Remarque : 4/5
L’œuvre de JM Coetzee était déjà riche en chefs-d’œuvre inoxydables. De celui qui fut couronné du prix Nobel de littérature en 2003, on n’a jamais oublié les classiques contemporains, comme « En attendant les barbares », « Michael K, sa vie, son époque » ou encore « Disgrâce ». L’écrivain sud-africain, aujourd’hui citoyen australien, a toujours été un homme discret, hors de la mode et loin des projecteurs. Son magnifique nouveau roman, « Le Pôle », est à la fois un parfait résumé de son art et un pur éblouissement.
Le « Polonais » au cœur de ce joyau est un pianiste de renom. Witold Walczykiewicz s’est produit sur les plus grandes scènes, enregistrant notamment, pour la marque Deutsche Grammophon, des interprétations controversées de Chopin car plus austères que romantiques.
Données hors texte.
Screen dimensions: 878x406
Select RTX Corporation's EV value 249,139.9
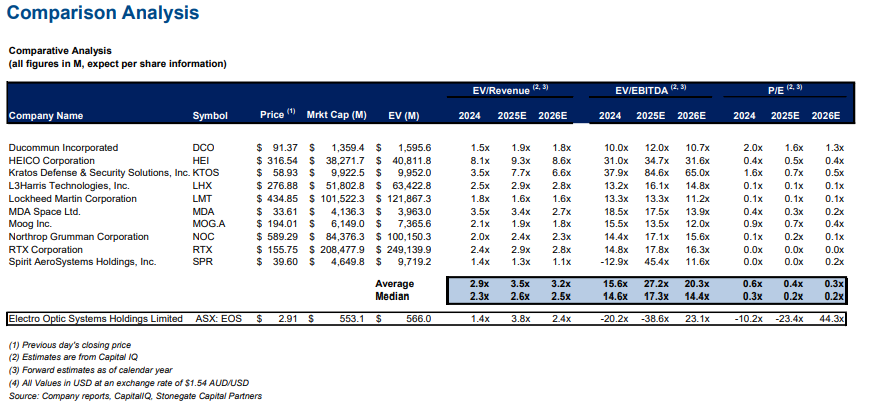coord(407,251)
En 2015, cet homme élancé, à la magnifique crinière argentée, âgé d’environ soixante-dix ans, s’est rendu à Barcelone pour donner un récital à la Sala Mompou, dans le quartier gothique, à l’invitation du Cercle des Concerts de la ville. . Beatriz, la femme chargée de le recevoir, fait partie du comité de programmation du concert.
Les questions d’une femme
JM Coetzee la décrit comme brune, grande et élégante, avec une voix de contralto douce et grave et une démarche glissante. Beatriz a presque cinquante ans, un mari à la fois présent et distant, deux fils déjà adultes. La maestro dont le nom comporte « tant de w et de z » qu’elle découvre devant elle, s’exprime dans un anglais correct mais travaillé. Ce soir-là, ils dîneront ensemble. Puis, ils se retrouveront à Gérone, où Witold vient donner une master class au conservatoire et dérange Beatriz en lui confiant qu’elle lui apporte la lumière, et aussi, plus tard encore, à Majorque.
D’un bout à l’autre d’un chef-d’œuvre fin et dense envoûtant, JM Coetzee démontre la même force et la même subtilité avec lesquelles il a habitué ses lecteurs. C’est une question d’âme et de sentiments dans les pages poignantes du « Polonais » dont nous cherchons à faire durer la lecture le plus longtemps possible. On suit les interrogations d’une femme enfin capable de se décider à traverser la moitié d’un continent pour se rendre dans un triste et petit appartement d’un quartier anonyme de Varsovie. Et repartez, avec un coffret contenant le classeur qui rassemble quatre-vingt-quatre poèmes écrits dans la langue maternelle de son auteur. Langue qu’elle ne peut pas lire sans l’aide d’un traducteur…
Chaud et froid
JM Coetzee ménage ses effets, joue avec le froid et le chaud. Il n’élève jamais la voix tout en accompagnant de près les questionnements intimes de son inoubliable héroïne. Inoubliable tout comme Witold, le singulier pianiste en qui Beatriz trouve une certaine ressemblance avec l’acteur Max Von Sydow. Lors d’une des rares interviews qu’il a accordées à la presse, Coetzee a donné la réponse suivante à un journaliste qui lui demandait quelle musique il aimait écouter : « Celle que je n’ai jamais entendue ». Nous pourrions affirmer qu’il a réussi ici, dans une large mesure, de la manière la plus éblouissante.
JM Coetzee, « The Pole », traduit de l’anglais (Afrique du Sud) par Sabine Porte, Seuil, 160 pages, 18 €.